RPO or Recovery Point Objective, is a measure of the maximum tolerable amount of data that the business can afford to lose during a disaster. It also helps you measure how long it can take between the last data backup and a disaster without seriously damaging your business. RPO is useful for determining how often to perform data backups.

RTO

RTO or Recovery Time Objective, is a measure of the amount of time after a disaster in which business operation is retaken, or resources are again available for use. This measurement determines the amount of resources that are required for the recovery to happen within the timeframe required.

RPA

RPA or Recovery Point Actual, is the actual measurement of the amount of data lost during a disaster recovery.

RTA

RTA or Recovery Time Actual, is the actual measurement of downtime during a disaster recovery.

Note: these may all be different for different services.

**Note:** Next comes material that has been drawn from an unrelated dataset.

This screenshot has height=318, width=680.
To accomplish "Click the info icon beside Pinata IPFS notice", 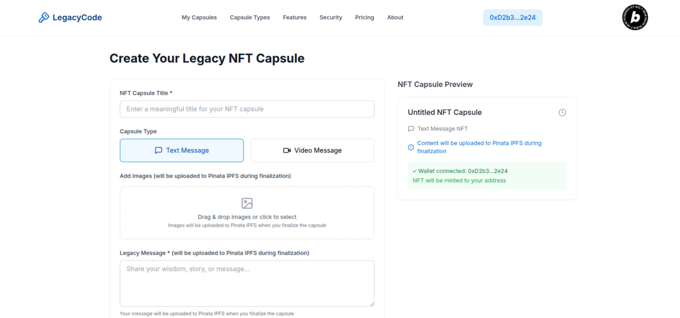I will pos(411,147).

For example at a bank you may have a transaction database, this may need to be only ever able to experience a RPA\RTA of a few minutes as even in that few minutes, thousands of transactions could be lost. However the same bank may have a website that they are happy to have an RTA\RPA of several hours as this is much less critical to the banks overall operation.

How to calculate these values?

RTO and RPO are determined via a consultation called BIA (Business Impact Analysis). The organization needs to work out what the maximum amount of data that they are prepared to lose and also the maximum amount of time that they are prepared to be without services. These are both measured in time, and could be seconds, minutes, hours or days depending on the organization's requirements. This is a balancing act as generally the shorter the timeframe required, the more resources the organisation will need in order to achieve the target.

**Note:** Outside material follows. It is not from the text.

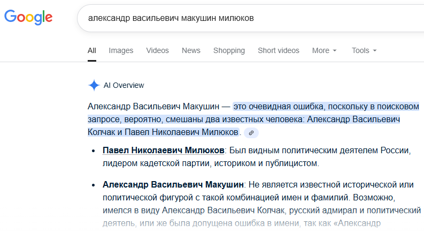
Task: Open the Shopping tab
Action: tap(229, 50)
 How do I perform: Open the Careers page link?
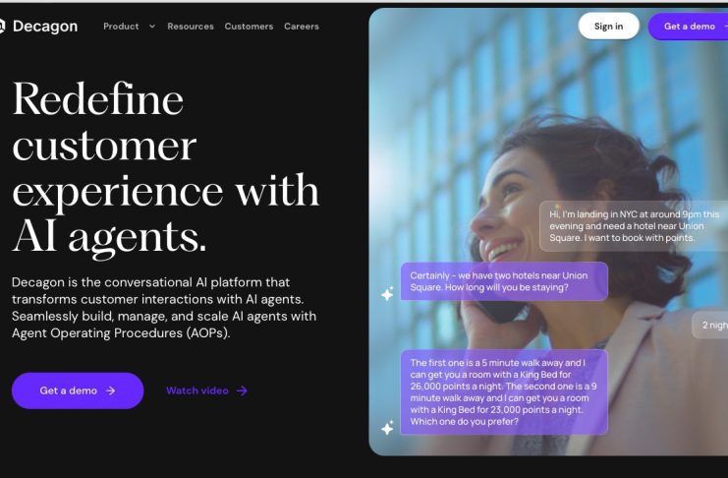pyautogui.click(x=302, y=27)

After this a disaster should be simulated to test that the RTA/RPA values match the RTO/RPO required by the organization.

Example: Mr Bob Northwind experienced a catastrophic incident. The failure occurred at 8pm local time on a Friday night. Their website and sales transaction software were affected.

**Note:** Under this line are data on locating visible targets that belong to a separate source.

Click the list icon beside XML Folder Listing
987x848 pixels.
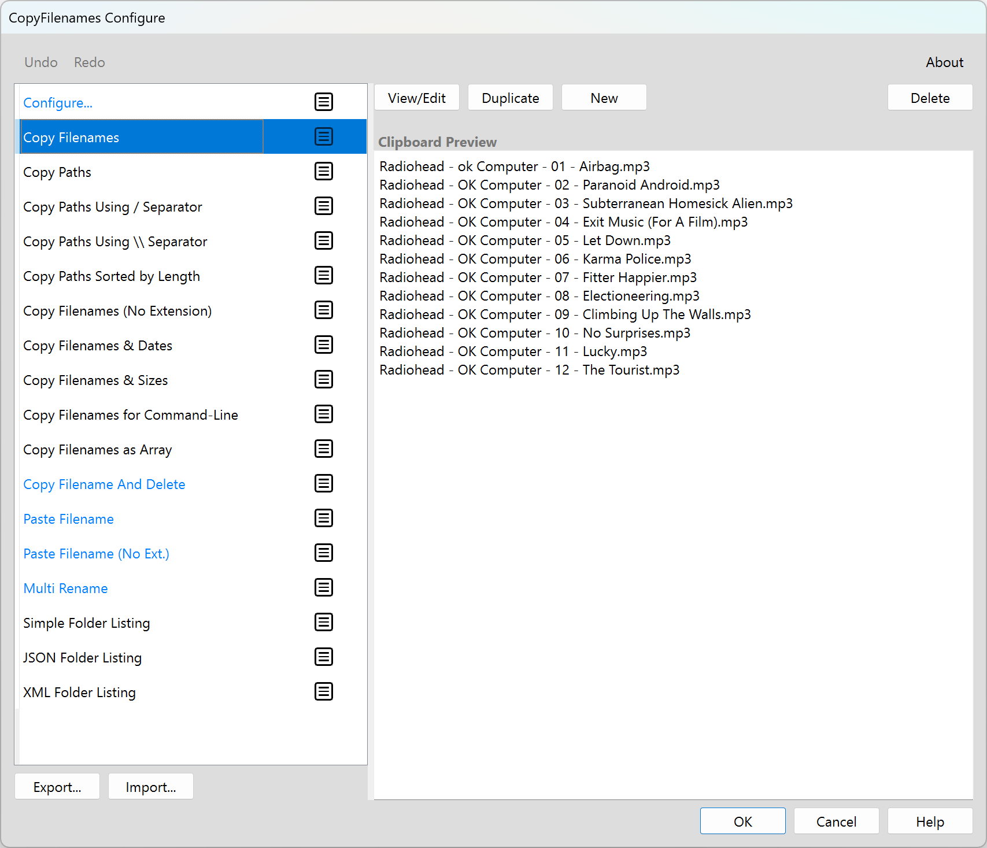323,691
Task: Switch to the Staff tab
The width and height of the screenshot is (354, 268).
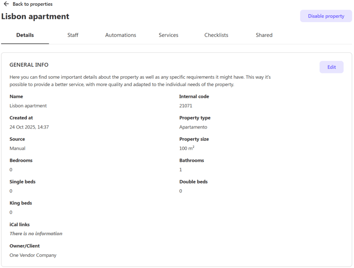Action: pos(73,35)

In his Disaster Recovery Plan he had the following objectives:

Service	RPO	RTO
Northwind Website	2 days	4 hours
North Sales	4 hours	8 hours

It is important that these objectives are signed off by the Product Owner as per this rule

After the recovery was complete they then analyzed the downtime which showed the following:

Service	RPA	RTA
Northwind Website	8 hours	2 days
North Sales	8 hours	8 hours

After analyzing the data, they discovered a few issues with their Disaster Recovery Plan:

They didn't have any spare hardware on premises which meant that to get the website backed up and running they needed to find a shop on a weekend to buy a server and then start the recovery process. This delayed them by an entire day.
Mr Northwind's IT Manager had mistakenly set the backups to 12-hour backups (at midnight and midday each day). This meant that the most recent backup for both services had occurred at 12pm on Friday and they had 8 hours of missing transactions. The greatest allowable data loss should have only been 4 hours.

This explains why it is important to practice your disaster recovery plan. A real incident is not the ideal time to realize that your backup/procedures are inadequate.